TASK TO CARRY OUT:
Copy the lines of the material below word for word, starting at the line that contains "Given: Choose the 'Last 30 days' range" and ending at the line that contains "pos(261,16)", with both of those lines included.

PROVIDED DATA:
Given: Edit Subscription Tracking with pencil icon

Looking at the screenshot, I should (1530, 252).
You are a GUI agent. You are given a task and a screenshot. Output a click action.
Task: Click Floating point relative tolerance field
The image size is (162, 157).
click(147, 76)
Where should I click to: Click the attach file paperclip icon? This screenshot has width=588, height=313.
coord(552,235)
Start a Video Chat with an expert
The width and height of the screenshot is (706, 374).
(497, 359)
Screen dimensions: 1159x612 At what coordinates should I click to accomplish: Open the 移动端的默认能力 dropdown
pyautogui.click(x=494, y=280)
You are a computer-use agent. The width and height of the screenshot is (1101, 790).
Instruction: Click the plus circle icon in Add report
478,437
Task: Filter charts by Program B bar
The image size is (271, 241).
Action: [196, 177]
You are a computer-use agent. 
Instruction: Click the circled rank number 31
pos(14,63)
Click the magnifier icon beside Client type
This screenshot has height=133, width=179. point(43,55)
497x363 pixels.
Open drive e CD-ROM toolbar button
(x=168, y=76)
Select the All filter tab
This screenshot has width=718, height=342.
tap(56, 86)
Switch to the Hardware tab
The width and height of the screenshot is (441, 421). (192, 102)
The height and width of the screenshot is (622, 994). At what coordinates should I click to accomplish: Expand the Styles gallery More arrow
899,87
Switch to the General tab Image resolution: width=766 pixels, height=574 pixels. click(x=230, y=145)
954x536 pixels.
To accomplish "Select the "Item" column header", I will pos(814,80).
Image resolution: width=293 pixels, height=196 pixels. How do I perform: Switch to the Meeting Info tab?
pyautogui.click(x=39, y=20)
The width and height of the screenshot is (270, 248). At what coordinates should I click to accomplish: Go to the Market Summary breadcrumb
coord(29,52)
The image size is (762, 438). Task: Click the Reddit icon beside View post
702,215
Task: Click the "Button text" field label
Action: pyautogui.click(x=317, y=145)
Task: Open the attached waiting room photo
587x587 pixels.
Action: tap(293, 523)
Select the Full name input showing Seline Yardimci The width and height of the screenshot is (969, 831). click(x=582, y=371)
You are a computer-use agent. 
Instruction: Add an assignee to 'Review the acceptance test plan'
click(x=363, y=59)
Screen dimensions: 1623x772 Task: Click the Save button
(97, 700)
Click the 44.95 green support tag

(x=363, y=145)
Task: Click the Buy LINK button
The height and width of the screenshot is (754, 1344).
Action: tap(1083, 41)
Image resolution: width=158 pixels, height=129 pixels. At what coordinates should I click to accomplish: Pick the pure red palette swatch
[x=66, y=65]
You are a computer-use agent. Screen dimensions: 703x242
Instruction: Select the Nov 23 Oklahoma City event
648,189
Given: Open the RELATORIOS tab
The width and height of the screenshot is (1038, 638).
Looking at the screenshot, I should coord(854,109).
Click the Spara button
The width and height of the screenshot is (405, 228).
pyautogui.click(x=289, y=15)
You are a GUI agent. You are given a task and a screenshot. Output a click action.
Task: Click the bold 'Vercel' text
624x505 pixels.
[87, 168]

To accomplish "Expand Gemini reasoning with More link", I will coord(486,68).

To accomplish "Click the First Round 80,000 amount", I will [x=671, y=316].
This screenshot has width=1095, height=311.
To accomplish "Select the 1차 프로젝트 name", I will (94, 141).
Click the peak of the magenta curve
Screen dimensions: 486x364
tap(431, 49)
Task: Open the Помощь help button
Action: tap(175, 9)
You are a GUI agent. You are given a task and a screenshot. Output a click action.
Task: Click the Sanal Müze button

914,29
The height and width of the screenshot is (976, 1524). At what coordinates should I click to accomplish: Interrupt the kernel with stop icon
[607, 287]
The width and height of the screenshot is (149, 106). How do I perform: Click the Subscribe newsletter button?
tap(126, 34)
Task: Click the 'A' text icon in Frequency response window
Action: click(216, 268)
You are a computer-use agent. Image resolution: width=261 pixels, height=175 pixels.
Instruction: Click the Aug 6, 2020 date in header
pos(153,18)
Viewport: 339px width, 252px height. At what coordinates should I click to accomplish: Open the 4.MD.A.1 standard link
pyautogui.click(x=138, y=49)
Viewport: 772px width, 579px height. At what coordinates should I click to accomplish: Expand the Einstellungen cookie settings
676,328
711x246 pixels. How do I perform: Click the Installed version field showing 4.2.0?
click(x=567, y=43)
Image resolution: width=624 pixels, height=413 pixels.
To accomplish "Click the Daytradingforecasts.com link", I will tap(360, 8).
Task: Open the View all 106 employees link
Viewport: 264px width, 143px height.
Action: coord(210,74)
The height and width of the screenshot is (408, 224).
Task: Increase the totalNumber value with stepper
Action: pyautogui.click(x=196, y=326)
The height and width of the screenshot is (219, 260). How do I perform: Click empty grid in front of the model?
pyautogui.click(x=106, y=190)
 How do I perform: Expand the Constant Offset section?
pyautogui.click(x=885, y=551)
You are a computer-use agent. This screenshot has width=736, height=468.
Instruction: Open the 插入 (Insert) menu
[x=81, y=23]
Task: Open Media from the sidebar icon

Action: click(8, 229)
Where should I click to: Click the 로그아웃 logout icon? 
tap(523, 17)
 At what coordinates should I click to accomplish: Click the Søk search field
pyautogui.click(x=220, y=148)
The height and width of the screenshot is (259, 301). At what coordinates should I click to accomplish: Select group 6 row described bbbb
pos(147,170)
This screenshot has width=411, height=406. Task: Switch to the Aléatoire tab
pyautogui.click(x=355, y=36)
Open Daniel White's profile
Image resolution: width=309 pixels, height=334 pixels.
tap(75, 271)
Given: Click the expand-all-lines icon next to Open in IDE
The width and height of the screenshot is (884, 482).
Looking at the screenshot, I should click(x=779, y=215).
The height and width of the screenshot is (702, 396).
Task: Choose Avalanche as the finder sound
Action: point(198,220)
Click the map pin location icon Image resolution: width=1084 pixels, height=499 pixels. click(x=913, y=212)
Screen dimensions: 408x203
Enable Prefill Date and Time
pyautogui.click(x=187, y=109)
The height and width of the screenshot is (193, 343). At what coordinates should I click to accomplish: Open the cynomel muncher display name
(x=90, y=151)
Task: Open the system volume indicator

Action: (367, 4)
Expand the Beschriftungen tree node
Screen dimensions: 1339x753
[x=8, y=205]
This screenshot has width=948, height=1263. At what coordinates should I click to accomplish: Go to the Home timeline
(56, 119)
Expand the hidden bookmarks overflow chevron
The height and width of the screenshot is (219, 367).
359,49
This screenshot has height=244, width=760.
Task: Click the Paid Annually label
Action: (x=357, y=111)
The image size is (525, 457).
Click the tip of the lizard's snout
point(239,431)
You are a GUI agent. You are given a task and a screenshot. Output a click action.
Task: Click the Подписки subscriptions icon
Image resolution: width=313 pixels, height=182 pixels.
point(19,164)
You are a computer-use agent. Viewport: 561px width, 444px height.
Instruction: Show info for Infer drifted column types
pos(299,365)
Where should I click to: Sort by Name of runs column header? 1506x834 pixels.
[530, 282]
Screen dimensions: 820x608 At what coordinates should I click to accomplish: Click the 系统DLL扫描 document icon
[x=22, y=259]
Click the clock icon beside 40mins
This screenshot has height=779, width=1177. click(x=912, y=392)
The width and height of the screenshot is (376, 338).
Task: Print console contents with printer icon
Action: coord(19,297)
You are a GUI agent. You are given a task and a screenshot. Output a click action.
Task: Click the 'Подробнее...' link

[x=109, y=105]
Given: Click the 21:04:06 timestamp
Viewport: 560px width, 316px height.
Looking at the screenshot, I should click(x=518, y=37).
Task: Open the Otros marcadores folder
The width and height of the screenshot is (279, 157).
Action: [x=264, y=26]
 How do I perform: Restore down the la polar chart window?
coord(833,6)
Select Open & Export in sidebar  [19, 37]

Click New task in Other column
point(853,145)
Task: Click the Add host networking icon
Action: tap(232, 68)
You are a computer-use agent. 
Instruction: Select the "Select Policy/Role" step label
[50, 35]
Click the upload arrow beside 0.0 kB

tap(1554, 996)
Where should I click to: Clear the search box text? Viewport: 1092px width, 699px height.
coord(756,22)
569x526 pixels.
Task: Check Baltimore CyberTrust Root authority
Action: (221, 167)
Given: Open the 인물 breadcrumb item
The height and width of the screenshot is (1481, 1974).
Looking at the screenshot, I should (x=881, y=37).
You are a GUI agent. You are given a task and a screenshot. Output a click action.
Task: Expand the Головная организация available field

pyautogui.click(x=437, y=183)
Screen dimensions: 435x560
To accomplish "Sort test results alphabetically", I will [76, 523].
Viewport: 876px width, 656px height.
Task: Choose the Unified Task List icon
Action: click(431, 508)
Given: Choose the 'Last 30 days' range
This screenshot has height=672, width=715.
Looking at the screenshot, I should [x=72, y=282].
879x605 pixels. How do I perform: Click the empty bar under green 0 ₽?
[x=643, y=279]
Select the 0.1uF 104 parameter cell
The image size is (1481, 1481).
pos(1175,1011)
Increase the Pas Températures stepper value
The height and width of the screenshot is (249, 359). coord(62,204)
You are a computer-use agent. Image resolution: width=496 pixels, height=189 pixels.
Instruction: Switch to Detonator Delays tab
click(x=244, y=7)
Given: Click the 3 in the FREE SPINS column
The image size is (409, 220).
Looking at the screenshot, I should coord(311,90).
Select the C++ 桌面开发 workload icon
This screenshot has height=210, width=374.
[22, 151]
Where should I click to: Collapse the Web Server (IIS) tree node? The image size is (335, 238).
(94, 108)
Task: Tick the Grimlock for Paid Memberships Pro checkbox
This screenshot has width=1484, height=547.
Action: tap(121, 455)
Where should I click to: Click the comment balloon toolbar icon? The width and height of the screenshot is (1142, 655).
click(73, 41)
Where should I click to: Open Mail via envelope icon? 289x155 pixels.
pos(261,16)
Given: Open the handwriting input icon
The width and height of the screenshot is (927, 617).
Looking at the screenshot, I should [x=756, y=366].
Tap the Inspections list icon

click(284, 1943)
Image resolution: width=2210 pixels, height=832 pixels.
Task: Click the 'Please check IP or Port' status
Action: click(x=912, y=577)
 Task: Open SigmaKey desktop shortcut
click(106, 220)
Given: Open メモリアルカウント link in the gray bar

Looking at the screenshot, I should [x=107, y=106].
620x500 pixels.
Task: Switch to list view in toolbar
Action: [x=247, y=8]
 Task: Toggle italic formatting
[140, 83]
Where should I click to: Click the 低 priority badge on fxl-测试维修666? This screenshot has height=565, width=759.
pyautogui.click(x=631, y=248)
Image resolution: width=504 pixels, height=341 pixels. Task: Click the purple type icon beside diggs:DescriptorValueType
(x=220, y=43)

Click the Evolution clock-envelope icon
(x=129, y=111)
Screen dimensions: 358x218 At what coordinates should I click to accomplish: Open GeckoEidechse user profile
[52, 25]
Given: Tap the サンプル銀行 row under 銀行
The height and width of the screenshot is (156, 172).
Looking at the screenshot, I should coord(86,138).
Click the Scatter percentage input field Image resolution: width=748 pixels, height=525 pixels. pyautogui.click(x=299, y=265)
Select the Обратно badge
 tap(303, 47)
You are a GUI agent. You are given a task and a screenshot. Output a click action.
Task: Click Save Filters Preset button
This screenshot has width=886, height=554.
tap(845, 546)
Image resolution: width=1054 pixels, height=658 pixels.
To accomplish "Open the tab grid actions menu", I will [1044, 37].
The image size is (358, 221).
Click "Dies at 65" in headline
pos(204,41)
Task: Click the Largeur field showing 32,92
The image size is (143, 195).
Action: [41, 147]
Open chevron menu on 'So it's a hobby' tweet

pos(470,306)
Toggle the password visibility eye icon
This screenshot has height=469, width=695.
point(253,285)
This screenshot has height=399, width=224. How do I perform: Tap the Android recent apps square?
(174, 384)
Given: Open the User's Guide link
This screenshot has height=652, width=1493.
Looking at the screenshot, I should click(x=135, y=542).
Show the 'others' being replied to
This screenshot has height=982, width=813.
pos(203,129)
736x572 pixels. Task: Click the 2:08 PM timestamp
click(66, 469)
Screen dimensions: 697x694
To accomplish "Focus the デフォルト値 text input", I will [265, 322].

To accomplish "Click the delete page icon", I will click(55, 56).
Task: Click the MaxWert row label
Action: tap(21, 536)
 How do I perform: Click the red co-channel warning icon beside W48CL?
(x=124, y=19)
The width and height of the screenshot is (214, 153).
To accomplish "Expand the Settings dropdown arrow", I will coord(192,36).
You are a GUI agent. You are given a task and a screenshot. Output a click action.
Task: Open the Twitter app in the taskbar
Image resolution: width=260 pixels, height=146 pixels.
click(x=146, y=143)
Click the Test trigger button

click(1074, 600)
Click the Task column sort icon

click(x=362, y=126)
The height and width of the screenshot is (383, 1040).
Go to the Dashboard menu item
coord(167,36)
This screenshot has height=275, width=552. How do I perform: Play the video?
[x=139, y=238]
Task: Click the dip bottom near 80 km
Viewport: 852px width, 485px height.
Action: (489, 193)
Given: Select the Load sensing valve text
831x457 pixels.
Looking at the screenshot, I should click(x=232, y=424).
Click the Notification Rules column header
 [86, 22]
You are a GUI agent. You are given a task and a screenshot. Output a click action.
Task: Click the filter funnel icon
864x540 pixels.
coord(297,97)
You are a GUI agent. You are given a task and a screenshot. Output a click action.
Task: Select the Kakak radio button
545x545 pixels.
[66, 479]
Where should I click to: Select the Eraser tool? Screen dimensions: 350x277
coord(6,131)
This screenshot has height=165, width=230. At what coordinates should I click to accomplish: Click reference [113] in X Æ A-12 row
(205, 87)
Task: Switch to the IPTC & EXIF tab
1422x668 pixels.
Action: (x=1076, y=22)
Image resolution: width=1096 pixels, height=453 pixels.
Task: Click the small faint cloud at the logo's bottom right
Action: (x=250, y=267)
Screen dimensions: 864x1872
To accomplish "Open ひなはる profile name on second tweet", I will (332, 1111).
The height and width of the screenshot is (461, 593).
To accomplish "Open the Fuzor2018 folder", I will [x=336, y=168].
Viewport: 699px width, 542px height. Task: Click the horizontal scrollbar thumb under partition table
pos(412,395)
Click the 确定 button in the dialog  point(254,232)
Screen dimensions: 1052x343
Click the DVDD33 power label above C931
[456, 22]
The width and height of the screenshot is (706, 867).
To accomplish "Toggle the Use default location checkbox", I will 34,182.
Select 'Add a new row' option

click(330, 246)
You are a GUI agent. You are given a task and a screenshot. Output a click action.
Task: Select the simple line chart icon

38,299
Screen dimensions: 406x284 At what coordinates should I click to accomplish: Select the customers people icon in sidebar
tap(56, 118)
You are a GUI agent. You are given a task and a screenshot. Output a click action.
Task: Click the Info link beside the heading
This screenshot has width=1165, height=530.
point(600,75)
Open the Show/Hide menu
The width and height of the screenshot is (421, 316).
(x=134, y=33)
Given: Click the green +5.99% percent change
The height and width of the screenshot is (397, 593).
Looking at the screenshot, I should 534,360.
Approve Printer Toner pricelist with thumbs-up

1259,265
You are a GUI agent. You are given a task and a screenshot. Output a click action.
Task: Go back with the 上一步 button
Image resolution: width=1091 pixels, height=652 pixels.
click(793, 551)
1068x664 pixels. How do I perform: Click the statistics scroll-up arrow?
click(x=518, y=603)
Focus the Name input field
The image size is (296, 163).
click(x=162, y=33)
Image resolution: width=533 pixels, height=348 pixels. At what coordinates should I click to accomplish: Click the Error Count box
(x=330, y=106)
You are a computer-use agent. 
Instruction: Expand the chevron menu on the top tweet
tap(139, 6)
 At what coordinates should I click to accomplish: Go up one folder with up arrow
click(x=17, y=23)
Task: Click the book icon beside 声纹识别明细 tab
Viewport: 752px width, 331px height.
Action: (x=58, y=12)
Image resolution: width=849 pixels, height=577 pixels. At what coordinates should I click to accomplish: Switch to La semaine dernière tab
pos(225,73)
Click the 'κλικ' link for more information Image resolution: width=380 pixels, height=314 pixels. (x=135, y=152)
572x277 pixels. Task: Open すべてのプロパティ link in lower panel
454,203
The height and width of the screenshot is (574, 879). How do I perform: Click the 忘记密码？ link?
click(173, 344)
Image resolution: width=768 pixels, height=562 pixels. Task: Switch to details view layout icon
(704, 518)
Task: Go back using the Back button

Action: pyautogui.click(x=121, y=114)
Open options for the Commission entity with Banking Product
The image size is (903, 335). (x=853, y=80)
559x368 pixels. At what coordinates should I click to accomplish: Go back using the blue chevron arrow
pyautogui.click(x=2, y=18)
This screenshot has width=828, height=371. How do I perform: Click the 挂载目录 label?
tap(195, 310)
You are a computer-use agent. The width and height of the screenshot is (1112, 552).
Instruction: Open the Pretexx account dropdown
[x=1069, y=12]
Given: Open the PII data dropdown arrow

WRITTEN RESPONSE:
Given: Choose the 'Last 30 days' range
This screenshot has height=672, width=715.
Looking at the screenshot, I should [x=72, y=282].
879x605 pixels. How do I perform: Click the empty bar under green 0 ₽?
[x=643, y=279]
Select the 0.1uF 104 parameter cell
The image size is (1481, 1481).
pos(1175,1011)
Increase the Pas Températures stepper value
The height and width of the screenshot is (249, 359). coord(62,204)
You are a computer-use agent. Image resolution: width=496 pixels, height=189 pixels.
Instruction: Switch to Detonator Delays tab
click(x=244, y=7)
Given: Click the 3 in the FREE SPINS column
The image size is (409, 220).
Looking at the screenshot, I should coord(311,90).
Select the C++ 桌面开发 workload icon
This screenshot has height=210, width=374.
[22, 151]
Where should I click to: Collapse the Web Server (IIS) tree node? The image size is (335, 238).
(94, 108)
Task: Tick the Grimlock for Paid Memberships Pro checkbox
This screenshot has width=1484, height=547.
Action: tap(121, 455)
Where should I click to: Click the comment balloon toolbar icon? The width and height of the screenshot is (1142, 655).
click(73, 41)
Where should I click to: Open Mail via envelope icon? 289x155 pixels.
pos(261,16)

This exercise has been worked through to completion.